Bermybee, you have a sweeeet honey house. I like the layout and flow. Well thought out!


----------



## bermybee (Nov 2, 2008)

Maxant thanks. Rome wasn't build in a day but it's getting there.


----------



## StevenG (Mar 27, 2009)

Bermybee, that is a serious extracting setup for a sideliner! Congratulations!
Now, re: "Problem"... I don't know if there's a problem or not, that's why I asked the question. From your reply, you've discerned no problem, and I would think that's good news. Thanks!
Steven


----------



## bermybee (Nov 2, 2008)

Steven thanks. I will say before I got the Maxant bottling tank our honey used to crystallize after being in the air-conditioning at the supermarkets, some years more than others (bottled cold right out of the vats). We used to use exclusively 1 liter and 1 gallon clear glass rum bottles.
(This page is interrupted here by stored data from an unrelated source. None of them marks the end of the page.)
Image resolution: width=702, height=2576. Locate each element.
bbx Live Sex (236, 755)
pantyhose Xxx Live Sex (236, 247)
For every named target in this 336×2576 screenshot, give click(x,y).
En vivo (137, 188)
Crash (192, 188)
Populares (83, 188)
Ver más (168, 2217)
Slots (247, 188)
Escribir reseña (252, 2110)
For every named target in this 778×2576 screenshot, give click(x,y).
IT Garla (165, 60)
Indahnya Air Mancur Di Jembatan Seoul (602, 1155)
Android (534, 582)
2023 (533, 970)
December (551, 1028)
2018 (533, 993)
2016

After being constantly bugged by costumers for smaller bottles and getting tired of paying too much for rum bottles from Bacardi or Goslings I decided to go PET. But first I needed to stop crystallization, because in my experience plastic would only make things worse. After getting the temperature processing right on the bottling tank and testing it on the glass bottles for 6 months I ordered the PET bottles. Bottling is a lot easier and faster, and I have not had a complaint or seen any crystallization since. Now how much moisture absorption had to do with the original crystalizing I don’t know. The other major beekeeper always has a serious crystallization problem and he likes to bottle hot, unsettled, filtered honey right after extraction. I have replaced the 1 liter glass bottle with a 3 pound bottle, now I have costumers that complain about getting a spoonful less of honey and the possibility of plastic leaching… I can’t wininch:. O well you can’t please everyoneopcorn:.


----------